WHAT IS REQUIRED
Lay out each line of the data below as a Markdown table with the columns "Row" and "Line," skipping blank lines. Omit the pictures.

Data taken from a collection
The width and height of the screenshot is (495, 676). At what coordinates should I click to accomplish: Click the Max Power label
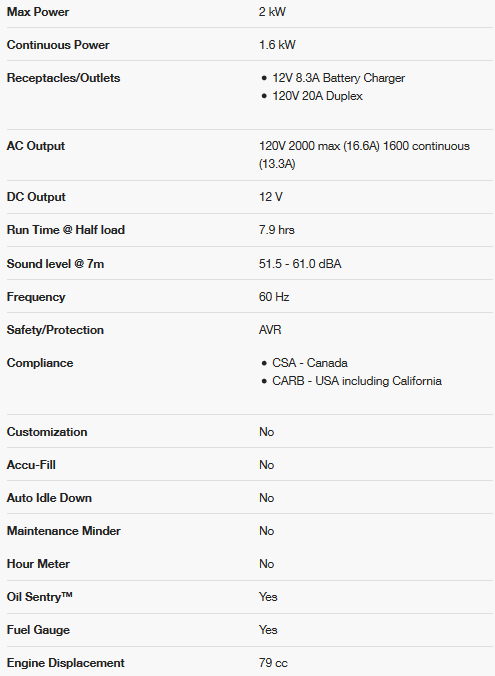coord(38,12)
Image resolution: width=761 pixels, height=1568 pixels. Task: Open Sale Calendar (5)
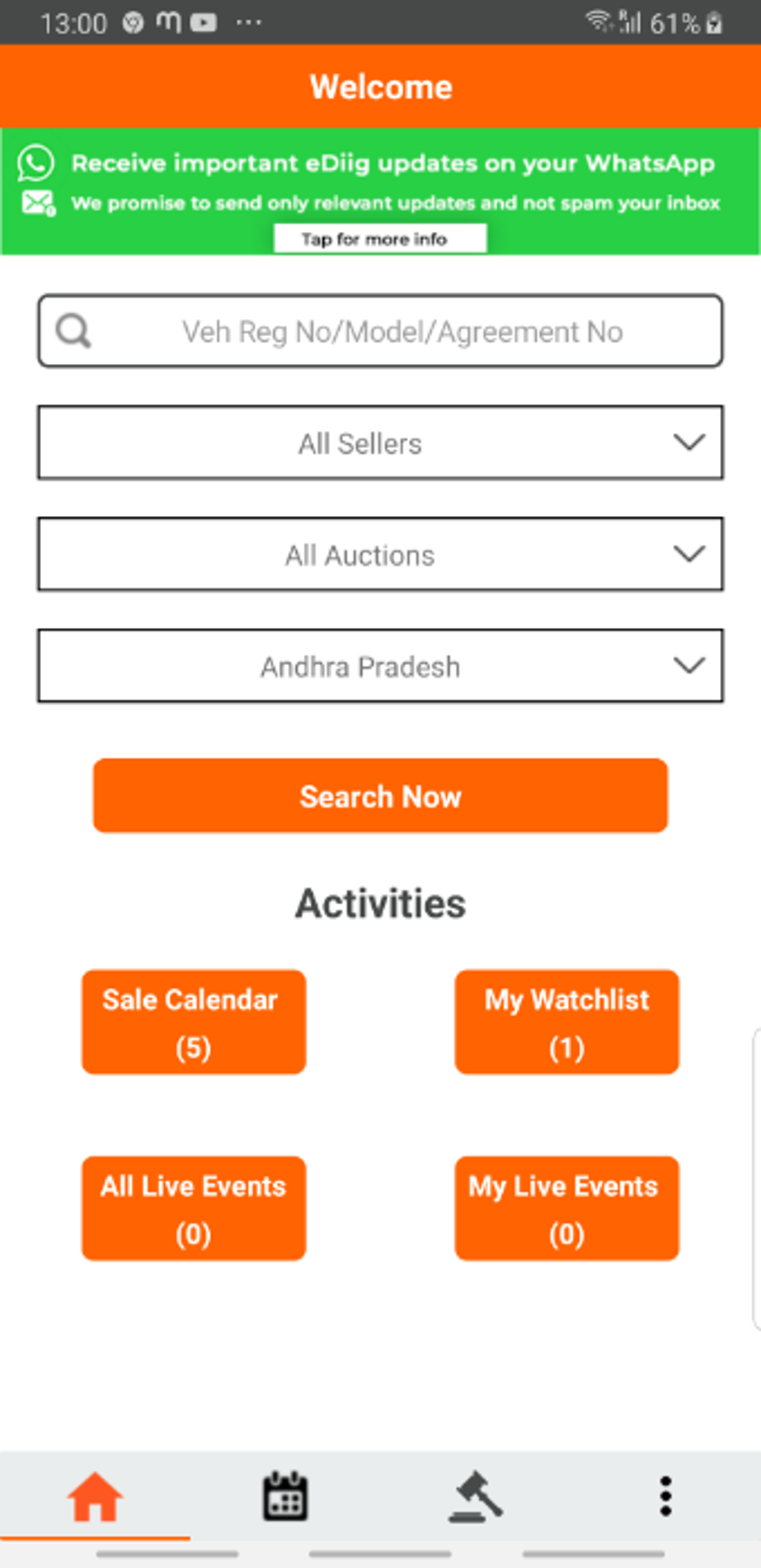coord(193,1022)
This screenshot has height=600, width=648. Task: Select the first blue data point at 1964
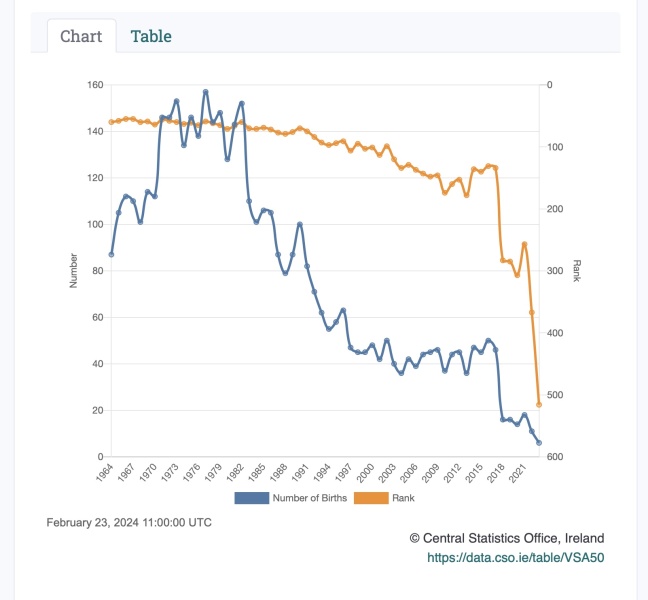pos(111,255)
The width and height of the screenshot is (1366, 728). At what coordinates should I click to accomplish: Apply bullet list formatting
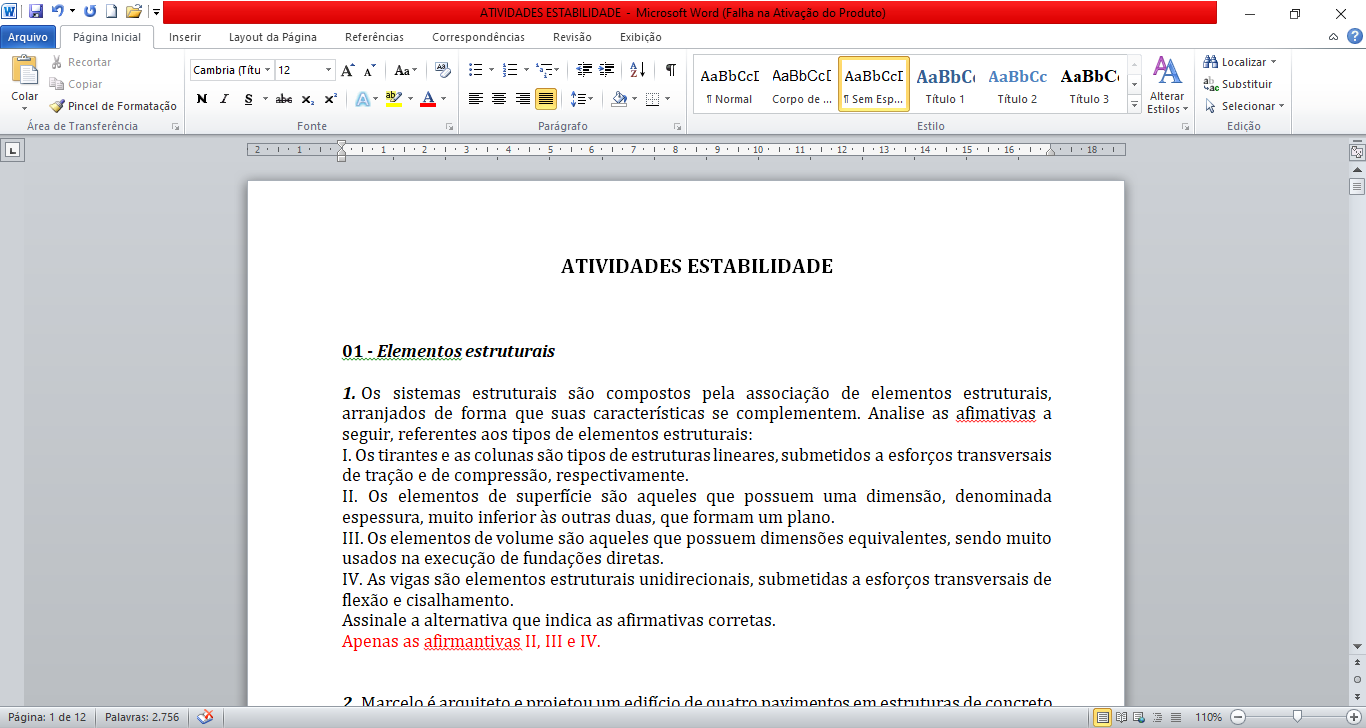click(x=476, y=70)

TASK RESPONSE
| Row | Line |
|---|---|
| 1 | The width and height of the screenshot is (495, 676). At what coordinates should I click to accomplish: Click the Max Power label |
| 2 | coord(38,12) |
| 3 | Image resolution: width=761 pixels, height=1568 pixels. Task: Open Sale Calendar (5) |
| 4 | coord(193,1022) |
| 5 | This screenshot has height=600, width=648. Task: Select the first blue data point at 1964 |
| 6 | pos(111,255) |
| 7 | The width and height of the screenshot is (1366, 728). At what coordinates should I click to accomplish: Apply bullet list formatting |
| 8 | click(x=476, y=70) |